La construction de six EPR 2 exige un effort d’embauche énorme. Est-ce possible ?

Recruter "100 000 emplois dans les dix années qui viennent". Le défi qui se présente aux entreprises du nucléaire d’ici le début de la prochaine décennie est immense quand, s’agissant du secteur industriel au sens large, "les jeunes pensent encore trop souvent que c’est pénible, que ça ne paye pas, que ça pollue", admet le ministre de l’Industrie Roland Lescure. Cet enjeu est à la hauteur du programme qu’Agnès Pannier-Runacher défendait la semaine passée à Tricastin : bâtir six réacteurs et huit autres d’ici la fin du siècle.

Un projet à Tricastin

D’ici 2037, les deux premiers EPR 2 doivent être construits à Penly, près de Dieppe. Deux autres suivront à Gravelines, dans le Nord, les derniers à Tricastin, au croisement du Gard, du Vaucluse, de l’Ardèche et de la Drôme, ou bien au Bugey (Ain). Le gouvernement tranchera en principe en fin d’année, a précisé la ministre de la Transition énergétique, vendredi, en visitant l’usine de combustible Orano où le Gifen, qui regroupe les entreprises de la filière, lui remettait le rapport Match.

Du bac pro au doctorat

Le document est une synthèse des moyens nécessaires pour construire ces six premières unités. "100 000 talents" et encore est-ce une "perspective conservatrice" ne tenant pas compte de la deuxième phase ni de projets européens.
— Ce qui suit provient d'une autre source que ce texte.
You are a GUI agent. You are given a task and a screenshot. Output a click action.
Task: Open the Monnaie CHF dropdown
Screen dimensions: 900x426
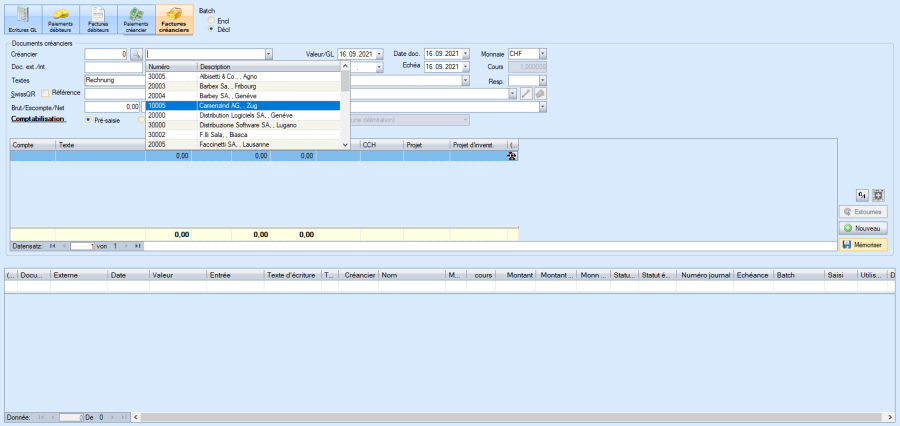point(542,54)
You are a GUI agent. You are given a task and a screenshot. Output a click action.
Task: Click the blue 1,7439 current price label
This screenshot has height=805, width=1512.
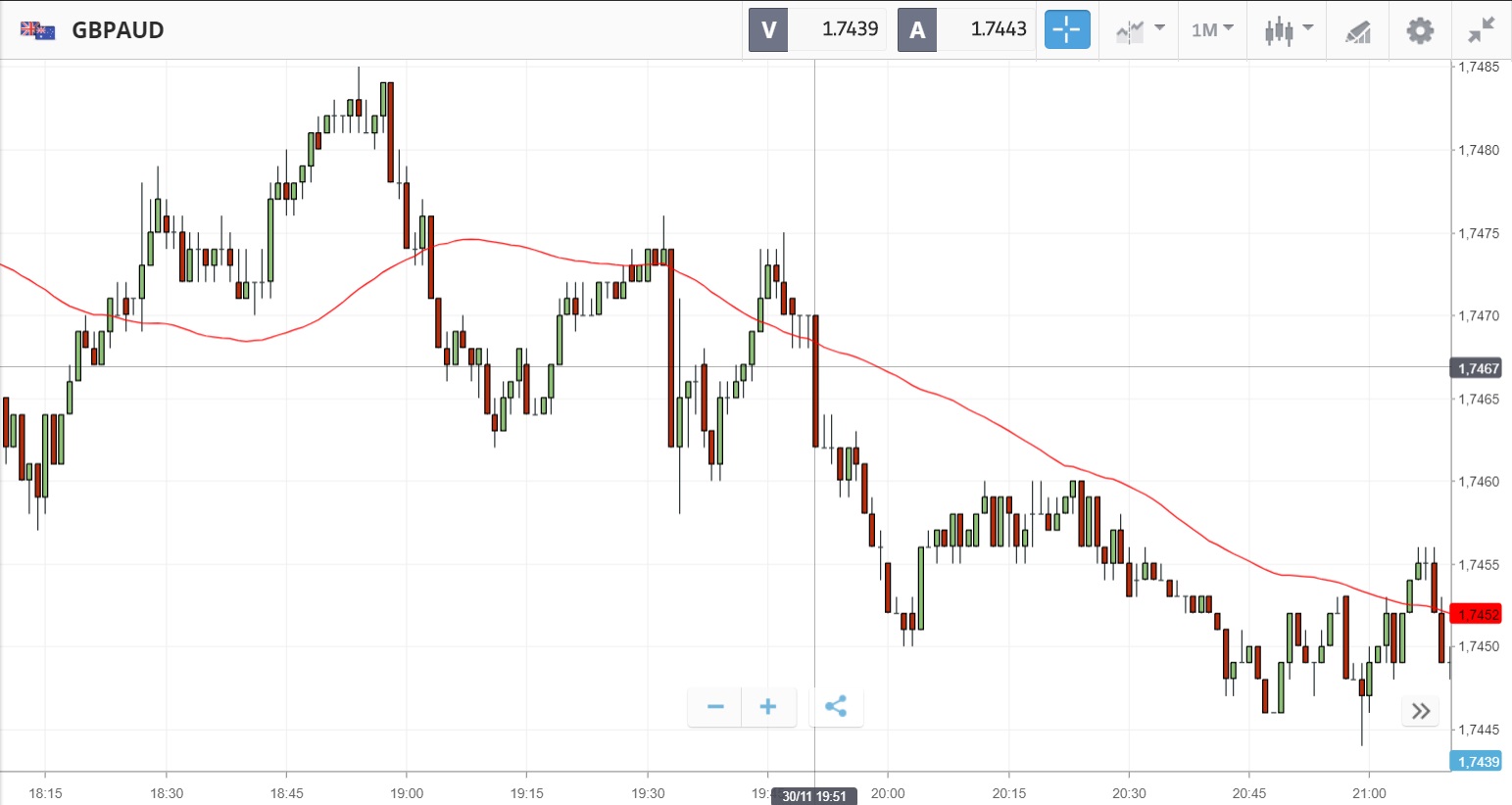[x=1476, y=762]
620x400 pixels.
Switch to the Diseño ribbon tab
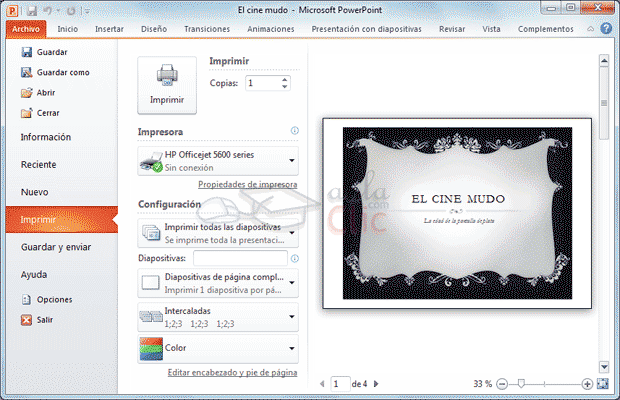pyautogui.click(x=154, y=29)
"De longues années sans construire, observe Yves Marignac, expert nucléaire de l’association négaWATT, et le choix d’EDF d’investir dans le prolongement des centrales ont créé un désert avant et après l’EPR de Flamanville." Et du coup réduit les emplois dans la filière, qui devra assurer la construction de ces EPR, des chaudières pour des sous-marins et porte-avions, comme l’entretien des 56 réacteurs actuels, des démantèlements, etc.

Ils sont aujourd’hui 220 000 salariés, dont 125 000 emplois directs. Ce dernier nombre sera porté à 155 000, 30 000 créations, 30 000 remplacements.

Il faudra ainsi des forgerons, soudeurs, chaudronniers, électriciens, des spécialistes du traitement de l’eau, du numérique ou du BTP, "des doctorats, des bac + 5, comme des bac pro et des techniciens", a insisté Agnès Pannier-Runacher. "Nos industries payent bien, a défendu la ministre, chacun trouvera un parcours professionnel", certaines embauches étant effectives : "600 emplois sont recrutés à Tricastin cette année, 200 alternants."

Quelle attractivité ?

L’une des difficultés, admet-elle, sera de "former beaucoup et éviter de déshabiller" d’autres industries. Pas simple. "La filière parle de recruter 4 000 ingénieurs par an, quand la France en forme 40 000, reprend Yves Marignac. Il faudrait qu’elle soit capable d’en séduire un sur dix, les former et les accueillir ; ça paraît totalement hors de portée", juge-t-il. Qui trouve en écho le commentaire de Marion Rivet, du réseau Sortir du nucléaire : "Pour l’instant, ça ne se bouscule pas au portillon."
"Face au problème de corrosion sous contrainte, rappelle la porte-parole, EDF a dû faire appel à des soudeurs américains parce que ce travail n’est plus attractif. Pour l’instant, ce sont des effets d’annonce ; ça ne se décrète pas de recréer une filière aussi complexe."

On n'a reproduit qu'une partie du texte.